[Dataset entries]
== == ==
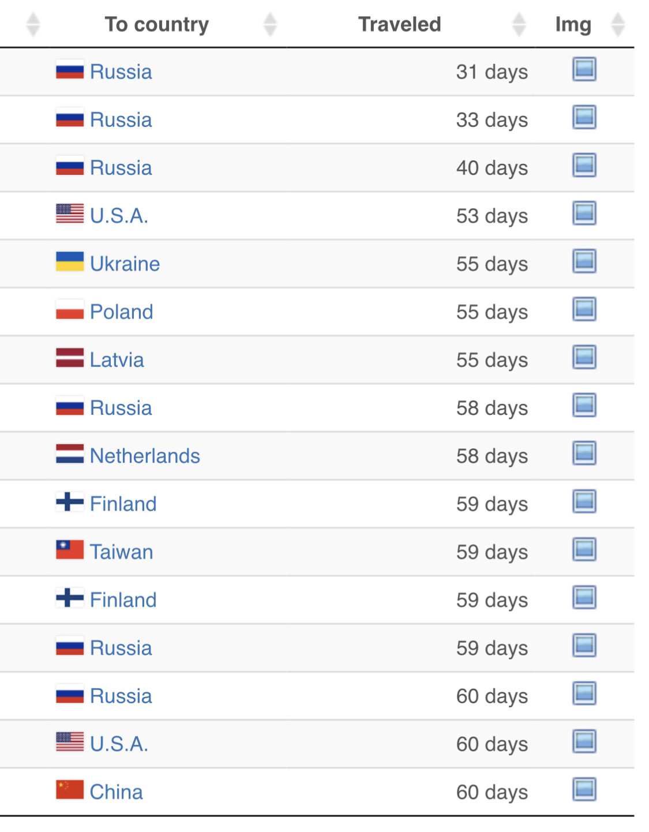The width and height of the screenshot is (649, 832).
Task: View image icon in Ukraine row
Action: tap(584, 261)
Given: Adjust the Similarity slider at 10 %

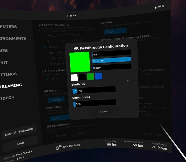Looking at the screenshot, I should pos(94,90).
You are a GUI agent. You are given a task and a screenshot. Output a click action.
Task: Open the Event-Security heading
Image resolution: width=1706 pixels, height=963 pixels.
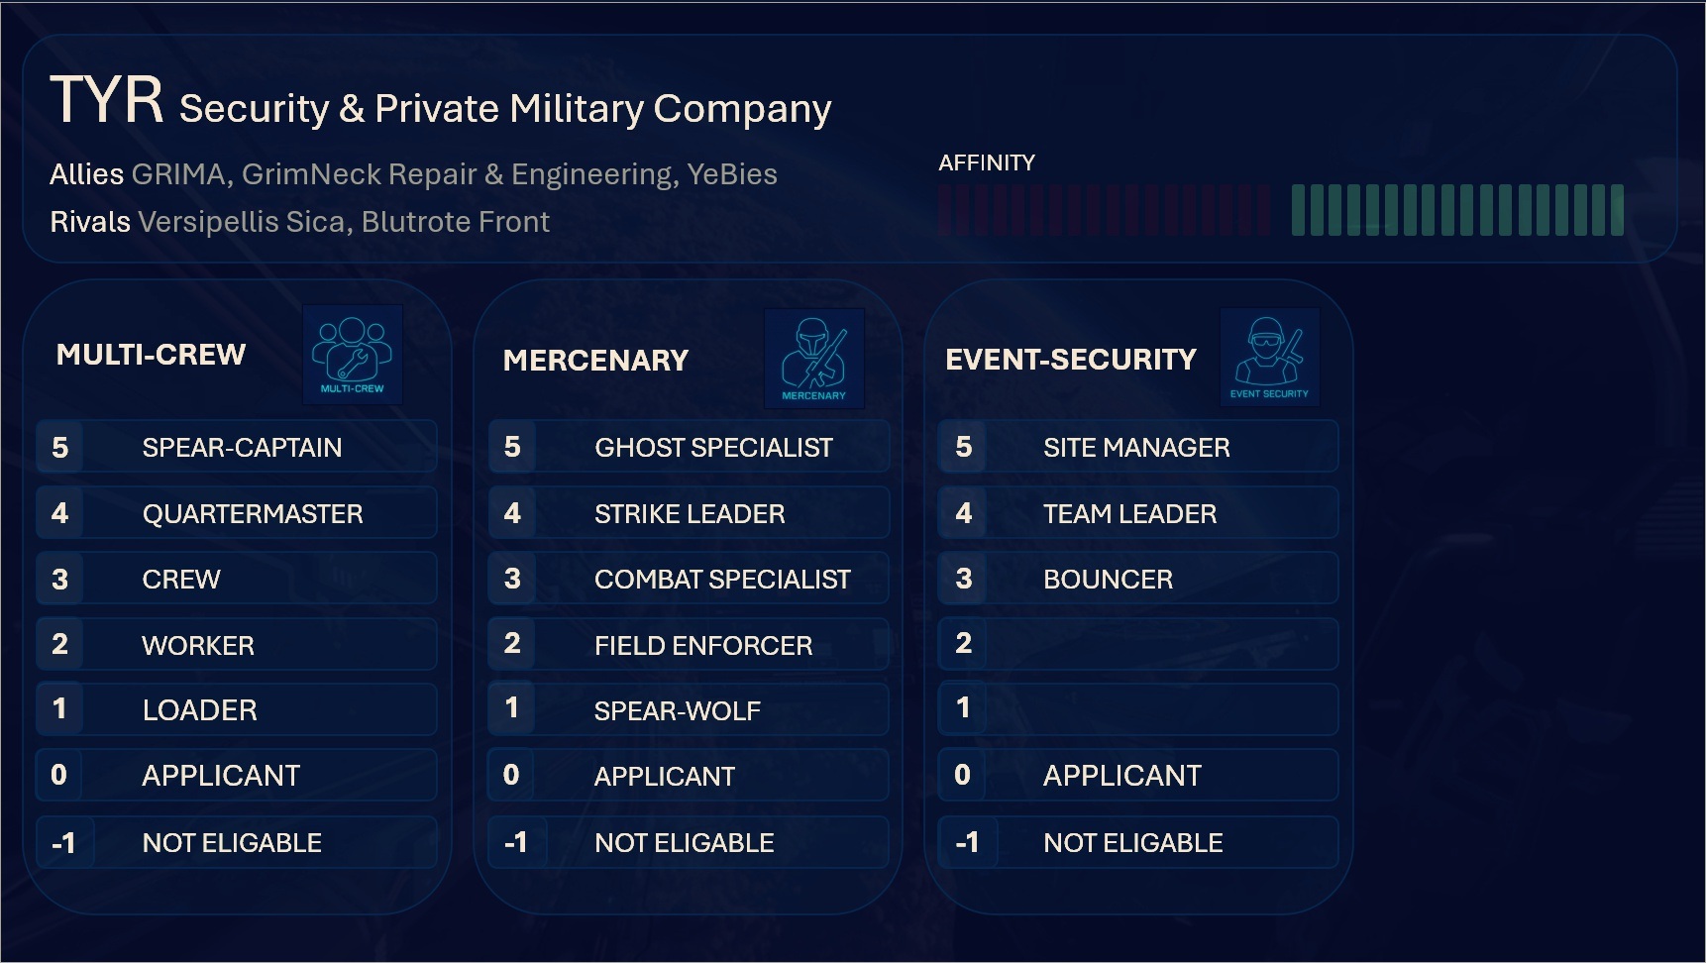pos(1070,360)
== == ==
* **TRY IT**:
Quote only the lines that start at the line holding "Task: Open the Event-Security heading" and end at the last line of the entries, including both of those lines, and omit every picture.

* **RESPONSE TO THIS EXERCISE**:
Task: Open the Event-Security heading
Image resolution: width=1706 pixels, height=963 pixels.
pos(1070,360)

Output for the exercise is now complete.